Materials and Methods: Spinal cord injury patients who had NDO, on clean intermittent self-catheterisation, and were refractory to oral medications, were recruited. Three hundred units of botulinum toxin type A (Botox) in 30 mL NaCl solution were injected under cystoscopic guidance into the bladder.

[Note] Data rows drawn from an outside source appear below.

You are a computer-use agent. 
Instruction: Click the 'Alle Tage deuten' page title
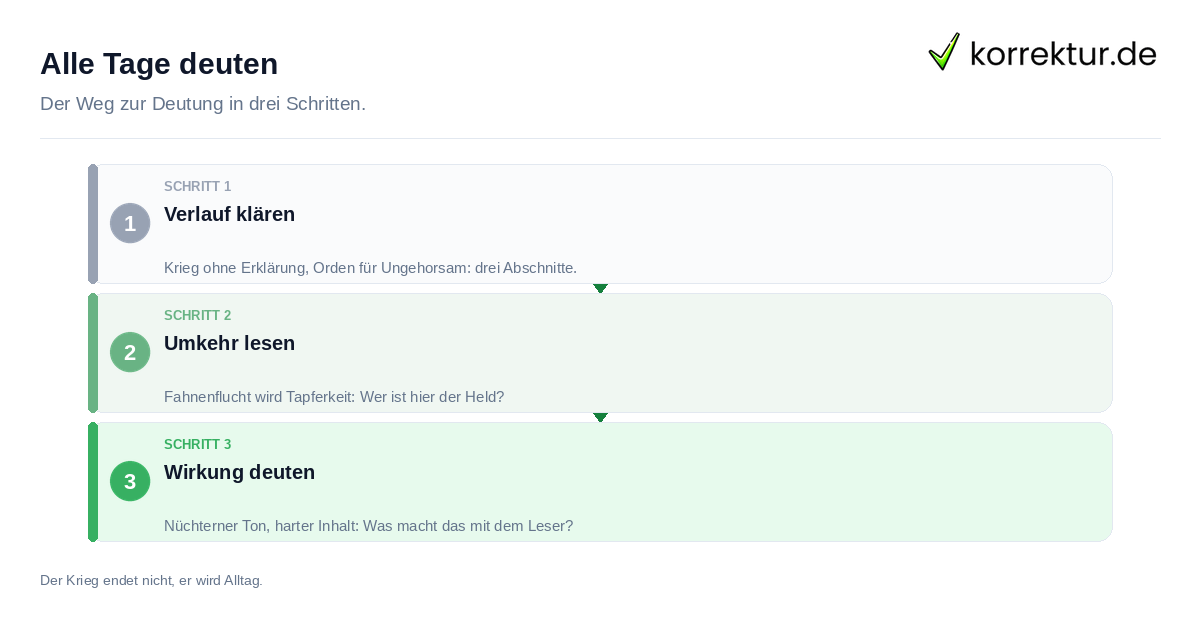[159, 64]

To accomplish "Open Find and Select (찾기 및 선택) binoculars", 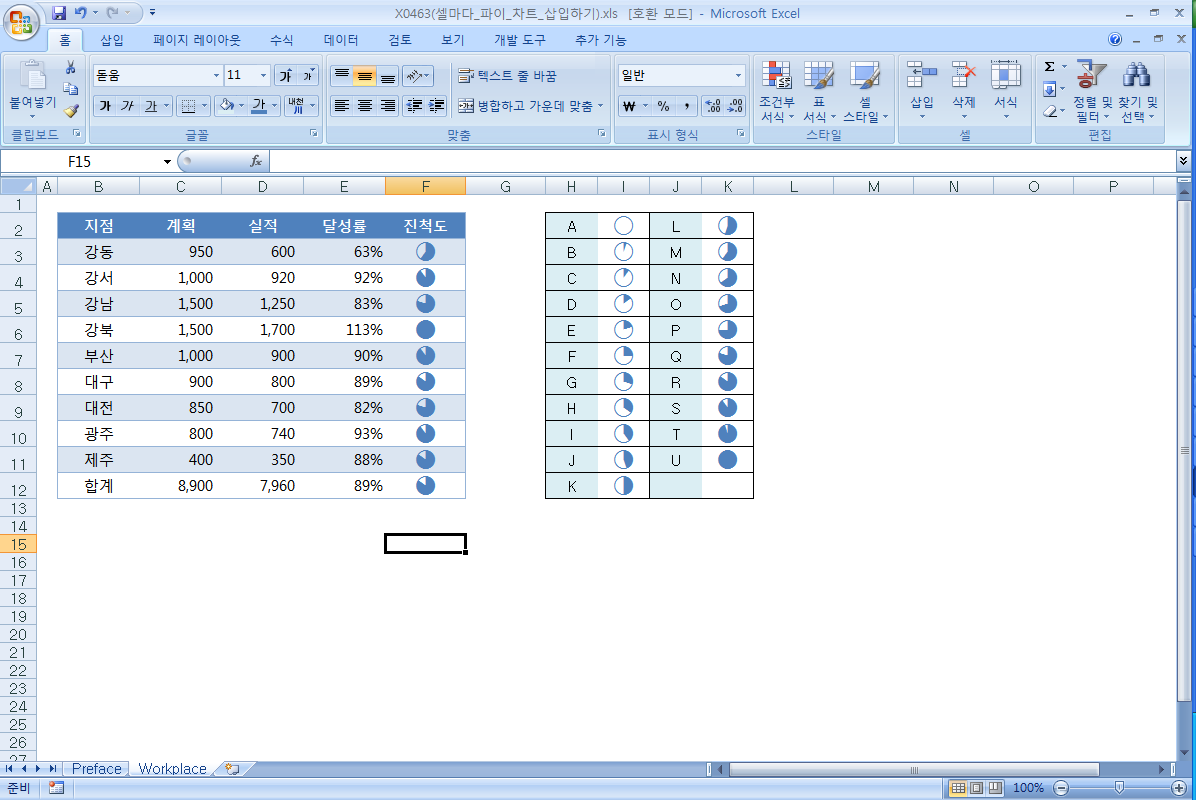I will 1137,92.
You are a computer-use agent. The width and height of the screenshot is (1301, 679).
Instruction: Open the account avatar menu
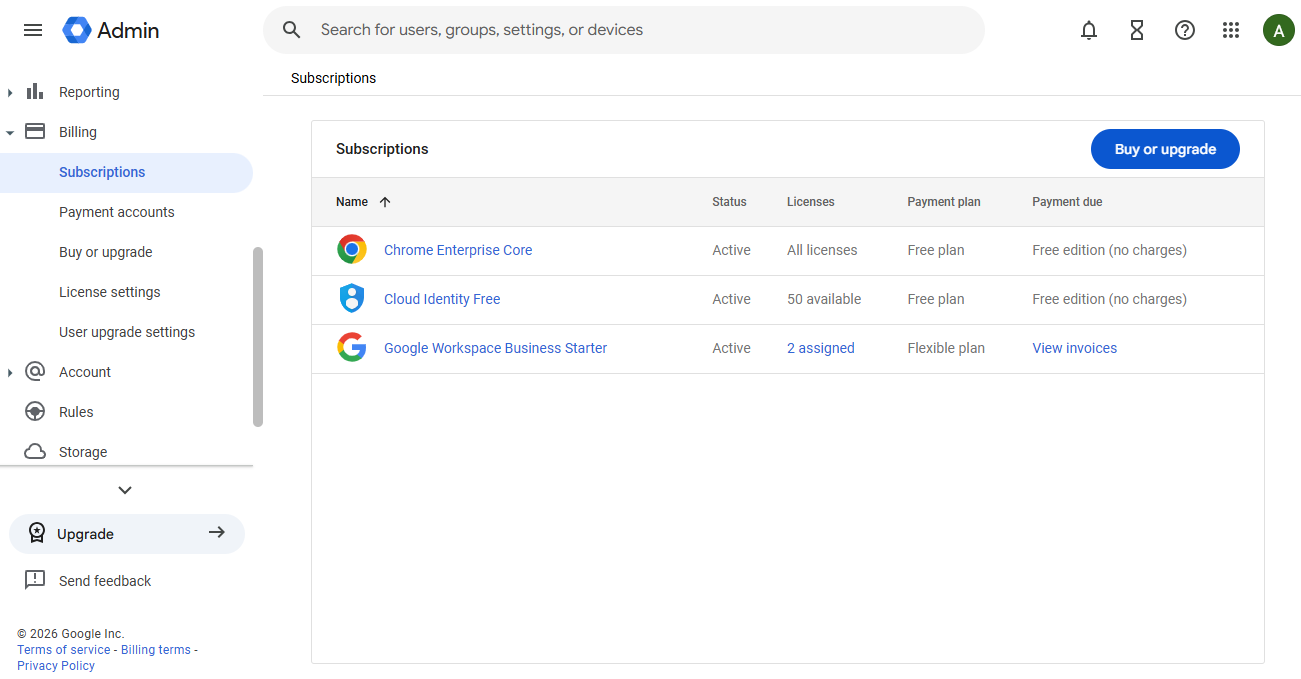pos(1279,30)
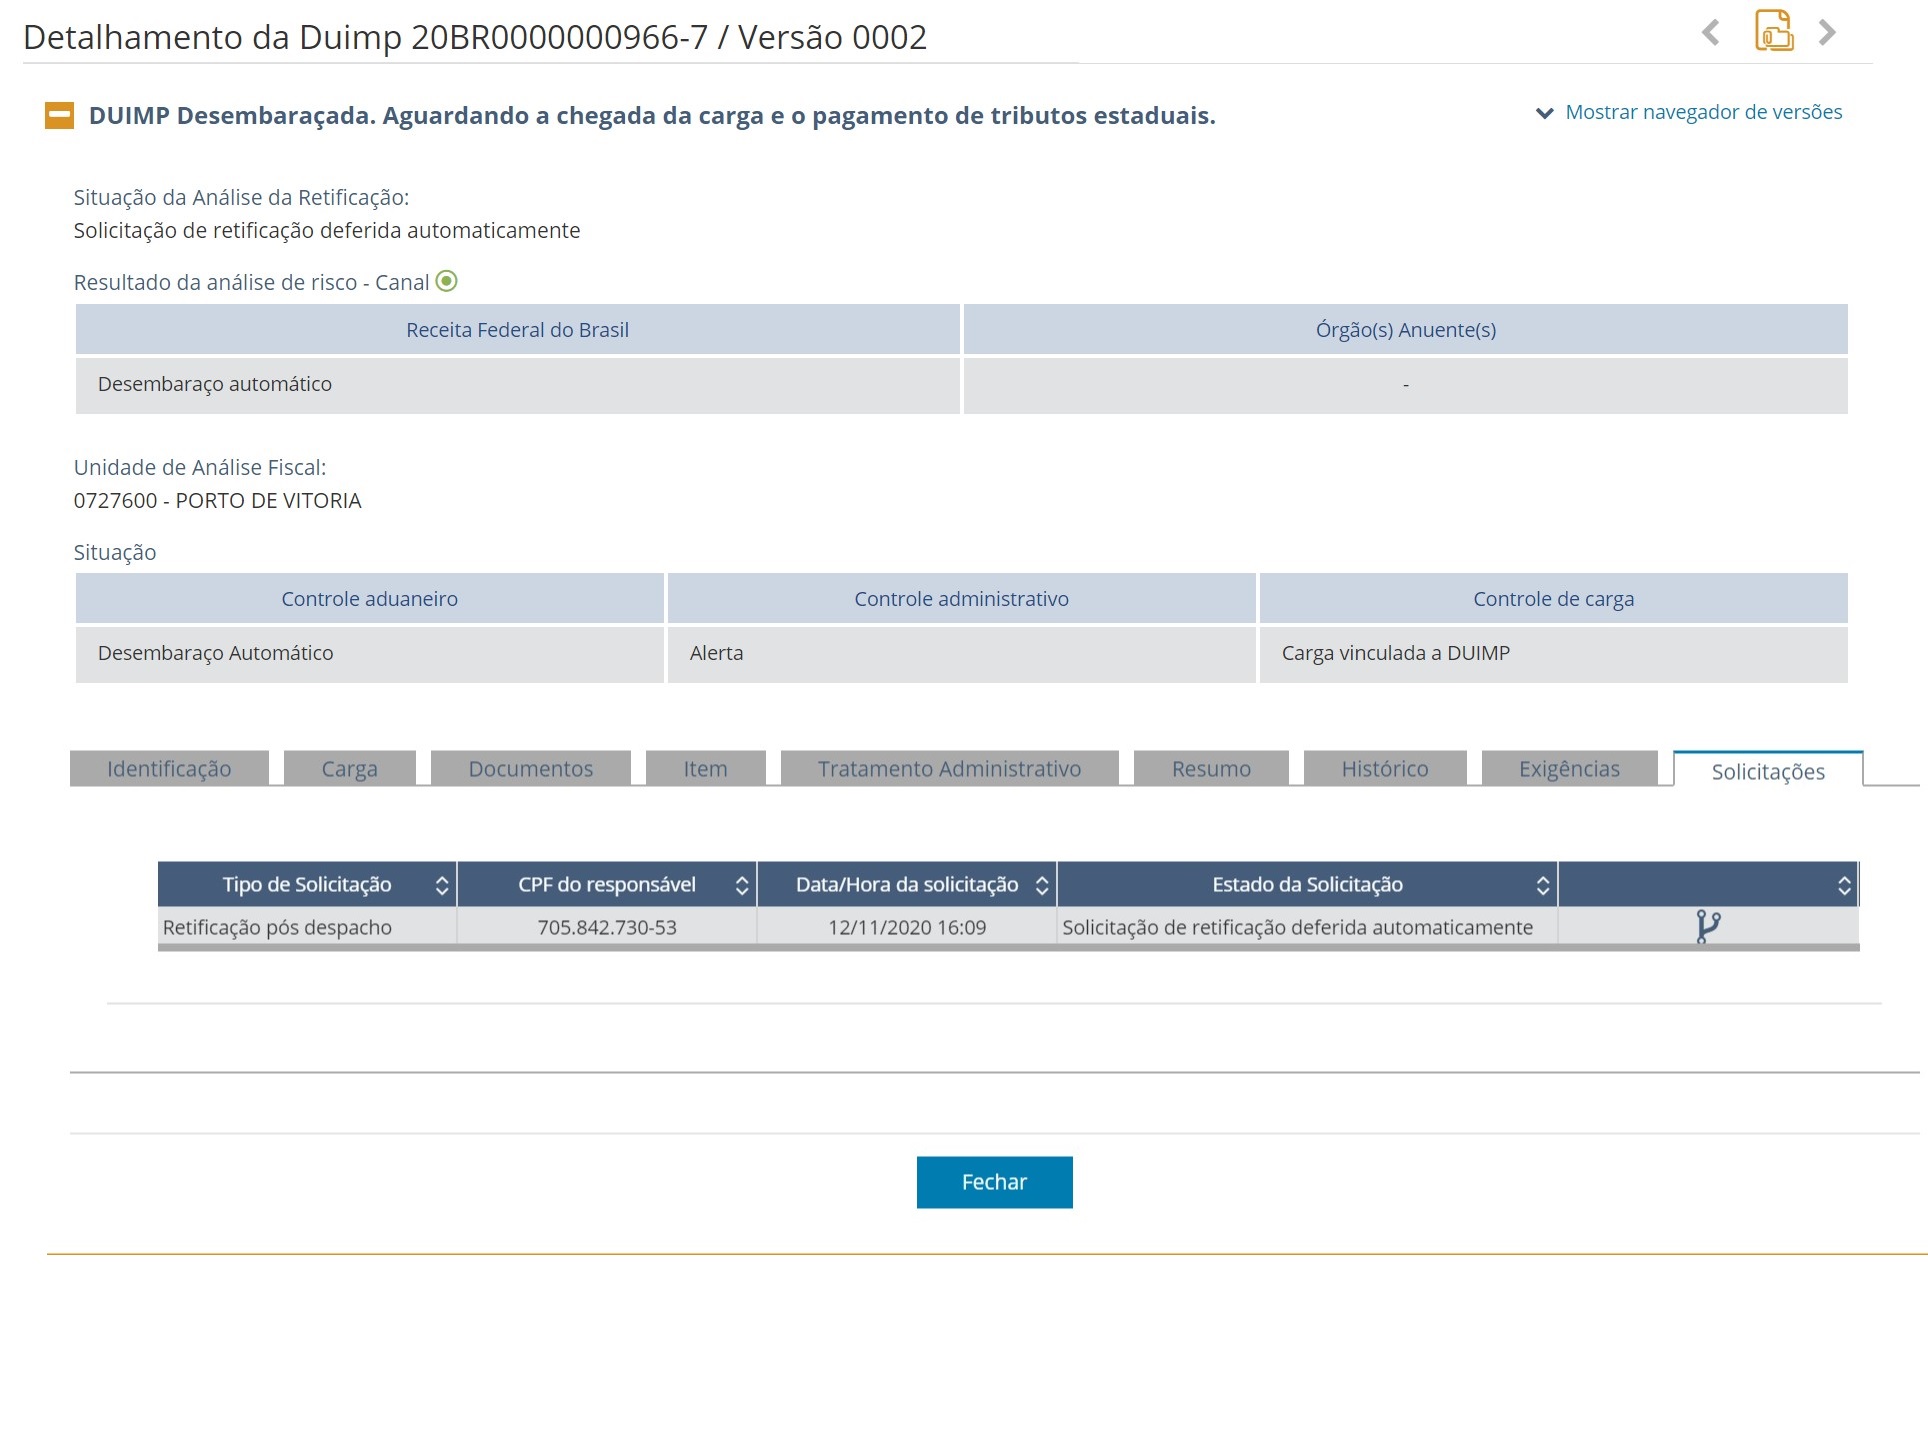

Results: Fifteen patients were recruited of whom 9 were tetraplegic and 6 were paraplegic. Eleven (73.3%) had complete injuries. There was a significant reduction in the mean number of leakages from 3.75 ± 1.79 pre-injection to 0.67 ± 1.31 and 1.5 ± 1.5 at 6 and 26 weeks post-injection, respectively (P <0.05). Seventy-five per cent, 37.5% and 50% were completely dry at 6, 26 and 39 weeks post-injection, respectively. The mean maximal catheterisable volume increased from 312.3 ± 145.6 mL pre-injection to 484.6 ± 190 mL, 422.3 ± 157.3 mL and 490.0
± 230.4 mL at 6, 26 and 39 weeks post-injection, respectively (P <0.005). Maximum detrusor pressure decreased significantly from 66.3 ± 22.6 cmH2O to 21.2 ± 23.1 cmH2O and 33.6 ± 30.2 cmH2O at 6 and 26 weeks post-injection, respectively (P <0.05). The volume at which reflex detrusor contractions first occurred increased from 127.8 ± 57.5 mL pre-injury to 305.7 ± 130.8 mL at 6 weeks and 288.3 ± 13.0 mL at 26 weeks post-injection (P <0.05). Mean cysometric bladder capacity increased from 187.8 ± 69.2 mL to 305 ± 136.4 mL and 288.3 ± 13.0 mL at 6 and 26 weeks post- injury, respectively (P <0.05). Sixty per cent of patients were completely off medications at 6 and 26 weeks post-injection. One patient had urinary tract infection and 1 experienced autonomic dysreflexia during cystoscopy. Satisfaction levels increased from 4.3 ± 2.3 pre-injury to 7.2 ± 1.9 and 7.3 ± 2.3 at 6 weeks and 26 weeks, respectively. This also correlated with fewer leakages.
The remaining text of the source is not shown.